El Gobierno de Puerto Rico fijó este viernes su postura en el caso tarifario de la Autoridad de Energía Eléctrica (AEE), al asegurar que no existe un problema de ingresos que justifique aumentar la tarifa eléctrica.
En un documento radicado ante el Negociado de Energía, la Autoridad para las Alianzas Público-Privadas (P3A) y la Oficina del Zar de Energía sostienen que el expediente del caso no demuestra que las tarifas actuales sean insuficientes para cubrir los costos del sistema.

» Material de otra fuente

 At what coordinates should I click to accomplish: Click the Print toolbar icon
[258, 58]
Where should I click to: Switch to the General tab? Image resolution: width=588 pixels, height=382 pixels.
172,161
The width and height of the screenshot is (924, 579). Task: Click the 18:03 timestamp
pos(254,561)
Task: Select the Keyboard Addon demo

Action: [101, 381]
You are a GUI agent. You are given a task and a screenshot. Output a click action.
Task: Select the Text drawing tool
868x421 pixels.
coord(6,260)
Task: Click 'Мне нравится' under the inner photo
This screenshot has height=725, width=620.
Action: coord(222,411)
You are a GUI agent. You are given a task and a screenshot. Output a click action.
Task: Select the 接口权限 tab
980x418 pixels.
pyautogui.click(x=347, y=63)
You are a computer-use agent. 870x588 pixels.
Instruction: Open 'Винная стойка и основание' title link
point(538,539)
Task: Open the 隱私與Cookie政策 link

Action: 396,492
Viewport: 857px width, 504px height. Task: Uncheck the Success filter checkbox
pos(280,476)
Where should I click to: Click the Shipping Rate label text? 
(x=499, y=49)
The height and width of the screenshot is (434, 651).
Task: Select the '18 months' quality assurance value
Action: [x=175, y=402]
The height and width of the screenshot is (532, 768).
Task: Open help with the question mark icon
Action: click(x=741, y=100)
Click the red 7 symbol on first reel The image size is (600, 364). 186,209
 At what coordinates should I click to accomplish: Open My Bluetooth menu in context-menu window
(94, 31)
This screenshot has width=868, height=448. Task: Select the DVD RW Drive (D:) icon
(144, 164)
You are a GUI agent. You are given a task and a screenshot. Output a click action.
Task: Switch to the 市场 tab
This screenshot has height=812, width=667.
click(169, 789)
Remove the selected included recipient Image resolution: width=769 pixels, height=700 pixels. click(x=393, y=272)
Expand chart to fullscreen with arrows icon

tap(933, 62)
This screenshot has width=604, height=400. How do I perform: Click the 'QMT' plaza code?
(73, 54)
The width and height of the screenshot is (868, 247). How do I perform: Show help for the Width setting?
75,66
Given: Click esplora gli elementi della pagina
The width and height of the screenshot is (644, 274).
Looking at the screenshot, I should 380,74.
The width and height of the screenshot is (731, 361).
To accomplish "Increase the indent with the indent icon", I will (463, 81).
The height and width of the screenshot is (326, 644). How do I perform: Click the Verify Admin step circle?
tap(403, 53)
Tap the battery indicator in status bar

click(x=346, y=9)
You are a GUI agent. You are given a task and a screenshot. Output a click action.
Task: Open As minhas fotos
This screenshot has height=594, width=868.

Por el contrario, el Gobierno argumenta que las presiones financieras responden a ineficiencias operacionales, fallas en la ejecución de fondos federales y desviaciones presupuestarias, particularmente bajo la operación de LUMA Energy.
“El récord no respalda un aumento en tarifas”, plantea el documento, que advierte que aprobar un alza en estas circunstancias implicaría trasladar a los consumidores el costo de problemas administrativos y de ejecución.
Cuestionamientos a LUMA
La postura oficial también lanza críticas directas a LUMA, a quien responsabiliza por no haber presentado evidencia suficiente, transparente y verificable para sustentar sus costos operacionales.
Según el Gobierno, la empresa no ha cumplido con el estándar requerido en este tipo de procesos regulatorios, lo que limita la capacidad del Negociado para determinar si los gastos reclamados son prudentes y necesarios.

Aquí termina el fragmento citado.